Direct-to-consumer revenue was $1.13 billion, a 64% increase over the year. By comparison, wholesale revenue was $1.17 million, up $69% over the year.
In Q4, which included the holiday shopping season, digital sales grew 41%, which was 40% of revenues. It’s also growth of 163% for the final quarter of 2019.
“Direct to consumer benefited from strong growth in both eCommerce and retail, while wholesale benefited from exceptional performance in brick and mortar,” said Executive Vice President and Chief Financial Officer Anne Mehlman. “We are extremely pleased with our (Europe, Middle East and Africa) performance, which is benefiting from improved brand relevance and consideration. In Asia, Q4 revenues were $57.1 million, up 10.3% from last year. This growth was driven equally by DTC and wholesale.”
Over the next four years, digital sales are predicted to be $2.5 billion. Crocs says it can achieve this goal through the combination of a fragmented $30 billion casual footwear market, aggressive marketing, customer satisfaction and a year-round digital opportunity.

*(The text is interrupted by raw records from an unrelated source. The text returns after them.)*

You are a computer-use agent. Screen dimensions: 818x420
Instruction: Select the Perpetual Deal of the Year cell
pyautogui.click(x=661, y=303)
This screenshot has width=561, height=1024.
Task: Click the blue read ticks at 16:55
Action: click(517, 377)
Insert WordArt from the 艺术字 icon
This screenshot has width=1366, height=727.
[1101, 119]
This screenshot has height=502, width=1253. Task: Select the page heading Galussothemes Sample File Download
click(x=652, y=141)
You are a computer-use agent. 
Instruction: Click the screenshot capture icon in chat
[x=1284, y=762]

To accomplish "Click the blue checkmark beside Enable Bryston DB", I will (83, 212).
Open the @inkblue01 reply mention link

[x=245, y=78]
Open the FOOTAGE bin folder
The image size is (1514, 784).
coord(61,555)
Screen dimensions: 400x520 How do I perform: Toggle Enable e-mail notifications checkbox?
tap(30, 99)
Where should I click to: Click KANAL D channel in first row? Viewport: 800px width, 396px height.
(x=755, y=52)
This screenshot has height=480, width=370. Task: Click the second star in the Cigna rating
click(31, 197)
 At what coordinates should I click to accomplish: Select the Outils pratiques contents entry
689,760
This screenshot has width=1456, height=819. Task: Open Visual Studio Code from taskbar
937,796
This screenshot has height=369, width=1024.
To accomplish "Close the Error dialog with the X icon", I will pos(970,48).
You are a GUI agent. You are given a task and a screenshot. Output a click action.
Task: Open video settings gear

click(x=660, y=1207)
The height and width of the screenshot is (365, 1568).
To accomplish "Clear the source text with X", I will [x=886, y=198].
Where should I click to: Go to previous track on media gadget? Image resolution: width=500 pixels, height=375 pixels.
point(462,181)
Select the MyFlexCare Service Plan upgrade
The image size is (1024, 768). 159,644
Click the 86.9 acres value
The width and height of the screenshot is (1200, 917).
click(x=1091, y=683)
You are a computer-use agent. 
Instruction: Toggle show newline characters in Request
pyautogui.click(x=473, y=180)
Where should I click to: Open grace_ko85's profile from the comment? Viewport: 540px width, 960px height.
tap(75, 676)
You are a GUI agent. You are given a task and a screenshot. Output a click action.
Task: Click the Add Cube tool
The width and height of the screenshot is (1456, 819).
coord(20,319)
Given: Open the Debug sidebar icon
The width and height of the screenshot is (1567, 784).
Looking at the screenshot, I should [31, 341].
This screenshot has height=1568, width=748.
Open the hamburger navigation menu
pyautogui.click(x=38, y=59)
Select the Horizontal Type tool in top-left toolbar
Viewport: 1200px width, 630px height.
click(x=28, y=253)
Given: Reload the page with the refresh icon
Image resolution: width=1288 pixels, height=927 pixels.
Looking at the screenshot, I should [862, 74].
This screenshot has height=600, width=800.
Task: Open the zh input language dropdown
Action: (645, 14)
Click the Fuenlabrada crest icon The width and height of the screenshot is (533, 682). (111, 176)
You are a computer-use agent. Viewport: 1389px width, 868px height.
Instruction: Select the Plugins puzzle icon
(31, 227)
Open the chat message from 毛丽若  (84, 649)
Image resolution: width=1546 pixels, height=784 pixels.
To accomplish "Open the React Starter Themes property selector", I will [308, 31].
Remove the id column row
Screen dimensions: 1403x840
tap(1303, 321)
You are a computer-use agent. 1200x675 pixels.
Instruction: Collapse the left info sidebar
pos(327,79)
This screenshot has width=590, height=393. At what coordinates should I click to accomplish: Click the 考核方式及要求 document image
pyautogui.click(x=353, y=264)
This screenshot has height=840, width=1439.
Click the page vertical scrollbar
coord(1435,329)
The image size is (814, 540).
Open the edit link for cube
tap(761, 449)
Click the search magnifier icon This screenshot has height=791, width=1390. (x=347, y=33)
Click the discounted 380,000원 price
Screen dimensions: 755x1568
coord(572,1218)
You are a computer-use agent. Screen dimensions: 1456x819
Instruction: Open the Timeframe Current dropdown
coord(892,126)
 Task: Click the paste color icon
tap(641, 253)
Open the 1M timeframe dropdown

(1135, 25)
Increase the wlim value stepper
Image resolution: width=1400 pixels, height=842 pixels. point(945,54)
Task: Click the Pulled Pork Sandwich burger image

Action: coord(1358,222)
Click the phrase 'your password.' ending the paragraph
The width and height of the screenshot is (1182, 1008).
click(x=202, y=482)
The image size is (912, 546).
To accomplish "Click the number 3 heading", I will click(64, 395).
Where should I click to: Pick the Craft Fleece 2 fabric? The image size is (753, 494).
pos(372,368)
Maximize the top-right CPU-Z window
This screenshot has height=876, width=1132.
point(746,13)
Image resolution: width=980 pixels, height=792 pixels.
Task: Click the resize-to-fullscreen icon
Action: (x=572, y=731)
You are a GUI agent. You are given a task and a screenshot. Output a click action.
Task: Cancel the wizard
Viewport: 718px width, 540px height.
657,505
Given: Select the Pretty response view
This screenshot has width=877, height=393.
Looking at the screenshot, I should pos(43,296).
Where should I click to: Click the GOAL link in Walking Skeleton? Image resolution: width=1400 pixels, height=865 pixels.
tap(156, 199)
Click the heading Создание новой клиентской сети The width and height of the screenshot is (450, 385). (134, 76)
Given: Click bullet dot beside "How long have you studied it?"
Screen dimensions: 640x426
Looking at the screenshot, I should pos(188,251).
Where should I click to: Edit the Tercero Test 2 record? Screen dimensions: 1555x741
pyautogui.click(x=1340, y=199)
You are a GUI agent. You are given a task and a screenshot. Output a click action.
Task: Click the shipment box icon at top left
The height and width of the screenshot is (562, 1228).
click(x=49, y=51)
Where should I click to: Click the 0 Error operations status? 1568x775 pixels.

The digital content has been produced by customers on both TikTok and Instagram channels. Continued exposure by celebrity influencers such as Niki Minaj, Justin Bieber and Kim Kardashian will also be important.
Hey, Dude
The $2.5 billion acquisition of Italian comfy shoemaker Hey Dude, which is scheduled to close this month, is expected to play a role in this growth.
“We’re excited about the potential of Hey Dude and incredibly confident in our ability to build a $1 billion brand by 2024,” Rees said.
Going back to the fragmented marketplace, the deal put Crocs closer to the front of its peer group and closer to rivals such as Skechers and Deckers, the parent of UGG. It also moves the brand further ahead of upstarts such as Allbirds, which has been worth about one-third as much.
Revenue for Hey Dude is expected to be between $700 million and $750 million in 2022.
“So in terms of what we’re looking at the brand, its trajectory, its connectivity with consumers, and its relationships with its key partners and wholesale customers. I think the brand is in a great place, and there is clearly far more demand and then the ability to meet that demand in the short term,” Rees said.